# RCA Plugs



## TNTTNT (Nov 2, 2008)

Hi all,

I haven't been looking at cables for a while as I undertook several side projects. I did my own DIY computer build. The motherboard was fault, so shortly after did my first computer disassembly, which was more nerve wracking than the build. Also been acquiring vintage turntables, so been a busy bee.

I wanted to go back to producing very good cables. I am looking at making 1.5m audio interconnects for hi-fi. I found this cable, which looks great.

http://www.canford.co.uk/Products/22773/60-1694F-BELDEN-1694F-CABLE-Black

It has double copper braid, so shield coverage should be near total and the shielding should be very good. Also, the capacitance is very low, which I have been told is a very good quality for an audio interconnect.

The diameter is 7mm, and the Neutrik connectors I like go upto 6mm. 

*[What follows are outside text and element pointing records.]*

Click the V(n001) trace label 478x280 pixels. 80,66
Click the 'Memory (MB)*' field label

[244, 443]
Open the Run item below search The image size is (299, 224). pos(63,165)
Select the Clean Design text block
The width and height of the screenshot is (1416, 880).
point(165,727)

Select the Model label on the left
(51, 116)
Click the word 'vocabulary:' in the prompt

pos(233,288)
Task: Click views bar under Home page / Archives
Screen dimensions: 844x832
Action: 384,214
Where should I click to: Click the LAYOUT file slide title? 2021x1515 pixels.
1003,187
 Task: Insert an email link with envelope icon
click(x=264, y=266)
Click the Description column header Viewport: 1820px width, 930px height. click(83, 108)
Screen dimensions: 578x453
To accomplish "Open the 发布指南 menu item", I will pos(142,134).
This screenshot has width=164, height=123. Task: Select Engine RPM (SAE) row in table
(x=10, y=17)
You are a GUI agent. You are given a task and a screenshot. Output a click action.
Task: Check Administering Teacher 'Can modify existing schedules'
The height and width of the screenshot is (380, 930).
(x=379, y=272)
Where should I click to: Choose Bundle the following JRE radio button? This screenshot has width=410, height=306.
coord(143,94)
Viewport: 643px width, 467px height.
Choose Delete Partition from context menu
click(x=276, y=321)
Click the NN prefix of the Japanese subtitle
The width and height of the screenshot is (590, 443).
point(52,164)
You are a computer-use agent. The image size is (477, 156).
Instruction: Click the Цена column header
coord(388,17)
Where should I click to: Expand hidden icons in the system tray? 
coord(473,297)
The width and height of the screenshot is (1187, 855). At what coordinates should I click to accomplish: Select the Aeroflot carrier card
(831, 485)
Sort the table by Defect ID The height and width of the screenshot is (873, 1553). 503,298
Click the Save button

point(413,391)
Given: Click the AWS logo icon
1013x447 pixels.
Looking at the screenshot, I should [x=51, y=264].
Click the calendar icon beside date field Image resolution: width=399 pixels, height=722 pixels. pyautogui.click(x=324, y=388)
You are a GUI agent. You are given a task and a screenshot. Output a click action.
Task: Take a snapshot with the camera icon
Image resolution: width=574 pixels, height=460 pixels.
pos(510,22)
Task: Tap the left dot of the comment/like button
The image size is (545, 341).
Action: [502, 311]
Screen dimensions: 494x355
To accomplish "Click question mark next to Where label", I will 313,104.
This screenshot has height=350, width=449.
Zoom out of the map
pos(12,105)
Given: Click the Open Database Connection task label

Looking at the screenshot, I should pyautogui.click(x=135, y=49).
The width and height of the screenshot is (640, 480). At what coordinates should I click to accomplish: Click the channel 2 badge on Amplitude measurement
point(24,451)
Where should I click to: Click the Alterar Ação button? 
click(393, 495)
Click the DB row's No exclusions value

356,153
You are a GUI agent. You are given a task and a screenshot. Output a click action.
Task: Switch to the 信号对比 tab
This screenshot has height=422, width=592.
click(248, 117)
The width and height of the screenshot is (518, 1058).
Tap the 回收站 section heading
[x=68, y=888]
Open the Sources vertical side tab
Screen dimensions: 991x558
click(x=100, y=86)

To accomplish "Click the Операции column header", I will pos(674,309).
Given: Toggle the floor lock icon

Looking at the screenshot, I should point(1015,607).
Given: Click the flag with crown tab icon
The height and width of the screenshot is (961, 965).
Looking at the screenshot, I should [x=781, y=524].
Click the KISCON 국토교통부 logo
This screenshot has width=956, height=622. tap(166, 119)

http://www.canford.co.uk/Products/44-160-NEUTRIK-NYS373-RCA-PHONO-PLUG-Black

I don't know if I can shave a bit of jacket off, but would imagine this to be a very delicate job.

Are there any brands which cater for bigger cables? I would rather solder than crimp, as I don't have any crimping equipment or experience.


----------



## Wayne A. Pflughaupt (Apr 13, 2006)

> I don't know if I can shave a bit of jacket off, but would imagine this to be a very delicate job.


Yeah, that’s probably not the best idea. The Neutrik's strain relief is a coiled spring, so it may be possible to “unwind” it a bit so that the cable will fit. Alternately, you could dispense with the strain relief all together and the cable would fit through the hole in the barrel. If not, you could drill it out a bit. I could recommend a connector with a larger barrel hole, but since I’m in the States it would probably do you no good.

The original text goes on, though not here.